**DOCUMENT TEXT:**
* Start *

# Why Doesn't RSA Have a E Liquid Subscription Service?



## Michael Ueckermann (13/3/16)

Hello
Please tell me why RSA doen't have an e liquid subscription service like Zamplebox in the USA?
I know then deliver world wide but with our weak rand its gonna cost a fortune to subscribe.
I mean we have awesome juice being made right here in RSA!!!

Reactions: Like 2


----------



## WARMACHINE (13/3/16)

There is something going on, saw it on another forum and facebook. Not sure if it is up and running yet. Look around.


----------



## WARMACHINE (13/3/16)

Here you go

http://www.ecigssa.co.za/samplebox-south-africa-information.t19766/#post-332919

Reactions: Like 1 | Informative 1


----------



## Pixstar (13/3/16)

Michael Ueckermann said:


> Hello
> Please tell me why RSA doen't have an e liquid subscription service like Zamplebox in the USA?
> I know then deliver world wide but with our weak rand its gonna cost a fortune to subscribe.
> I mean we have awesome juice being made right here in RSA!!!

* End *

**TASKS TO COMPLETE:**
**A)** In the forum thread, which US e-liquid subscription service does Michael Ueckermann name?
**B)** Echo the forum thread from "Here you go" up to and including "## Pixstar (13/3/16)".
**C)** Which usernames appear as post authors in the forum thread? List each one once.
You won't need the data that comes after the forum thread.

**DATA EXCERPT:**
* Start *

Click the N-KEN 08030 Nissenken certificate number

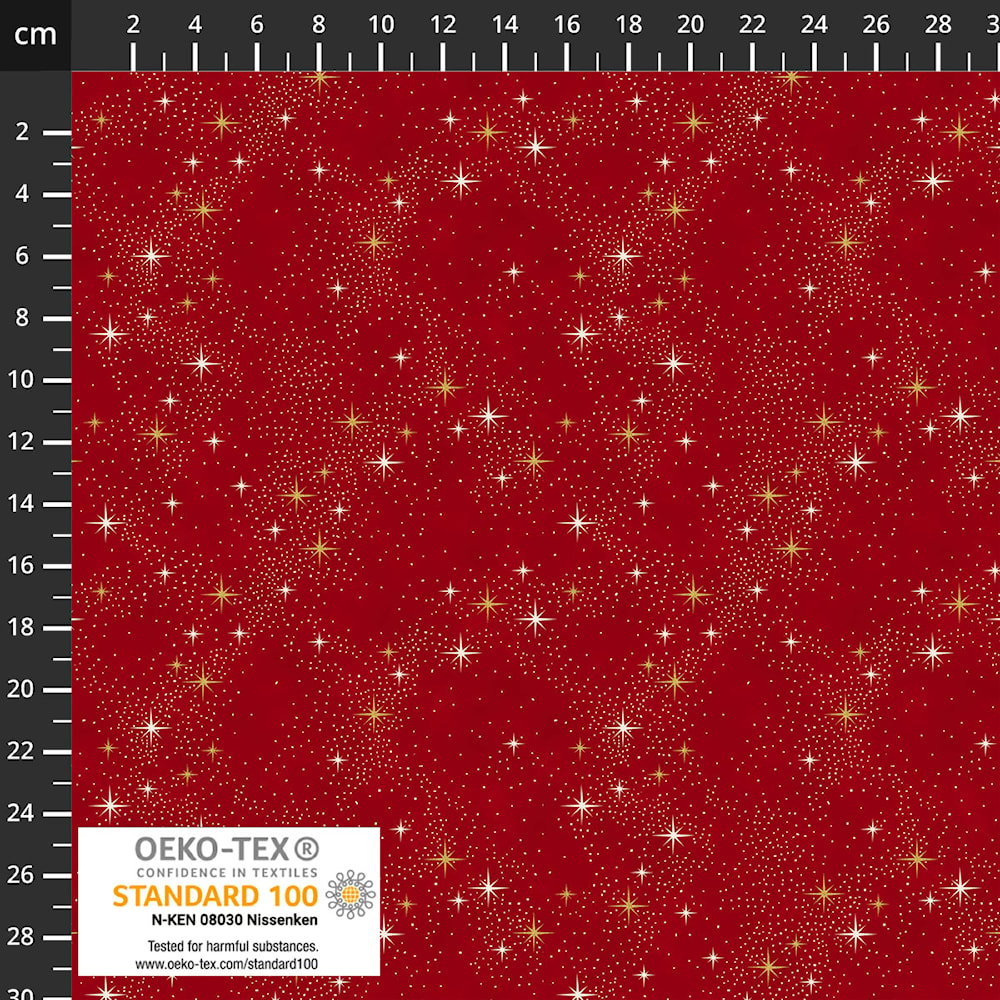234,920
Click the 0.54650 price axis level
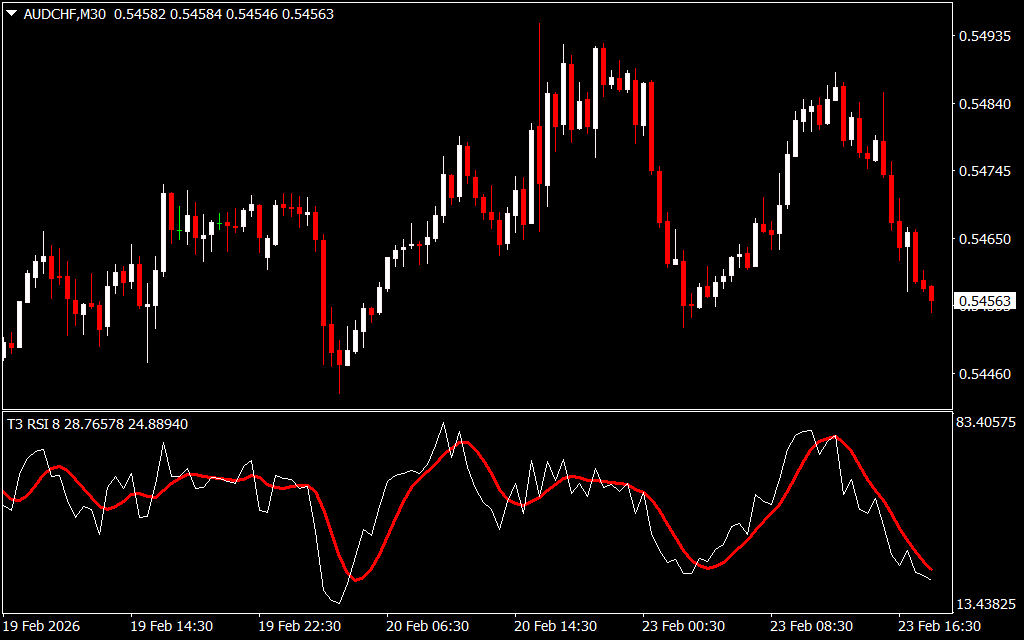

* End *

**EXPECTED ANSWERS:**
**A)** Zamplebox

**B)**
Here you go

http://www.ecigssa.co.za/samplebox-south-africa-information.t19766/#post-332919

Reactions: Like 1 | Informative 1


----------



## Pixstar (13/3/16)

**C)** Michael Ueckermann, WARMACHINE, Pixstar